Badger culling is in the news. Despite scientific evidence that culling will not work to prevent TB in cattle, and the opposition of wildlife trusts and the RSPCA, the government is pressing ahead with the support of the National Farmers Union.
Volunteers are going out by night to protect the setts as far as they can, and it occurred to me that there really ought to be a god of badgers for Pagans to appeal to.
A little bit of Googling brought up something interesting.

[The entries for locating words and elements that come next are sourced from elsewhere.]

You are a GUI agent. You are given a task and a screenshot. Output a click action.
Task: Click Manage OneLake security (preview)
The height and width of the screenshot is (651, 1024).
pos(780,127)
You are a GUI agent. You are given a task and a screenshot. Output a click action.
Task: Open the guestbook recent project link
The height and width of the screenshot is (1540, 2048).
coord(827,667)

There is indeed a Gaulish badger god - at least, if the translation of Moritasgus really is Great Badger. It might also be Sea Badger, or "masses of sea water". There was a Romano-Gaulish shrine to Apollo Moritasgus at a place called Alesia in present day Burgundy. The Romans often tagged the name of one of their own gods onto a local deity, and since Apollo and Moritasgus were both associated with healing, it seems apt. There was a healing spring at the shrine, and excavations have turned up offerings of model parts of the body, much as you'd find today at Lourdes or other Catholic healing shrines. Alesia is nowhere near the sea, though, which makes me tend to favour the Badger translation of the name.
And then it gets even better, because Moritasgus's consort goddess is Damona - the Divine Cow.

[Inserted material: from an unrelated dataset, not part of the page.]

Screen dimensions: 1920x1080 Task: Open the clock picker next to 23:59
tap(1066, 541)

Alesia became even more interesting when I dug a little further, too. It wasn't just the site of a healing shrine. Anyone who's read Asterix will be familiar with the name of the great Gaulish hero Vercingetorix. Alesia is the place where Julius Caesar defeated Vercingetorix in battle, and conquered Gaul (except for that one little village where Asterix lived, of course). It was, in fact, a huge siege, with the Romans throwing up vast earthworks to cut off the Gauls from their re-enforcements, and traces of these earthworks have been picked up by aerial photography There's a statue of Vercingetorix there now.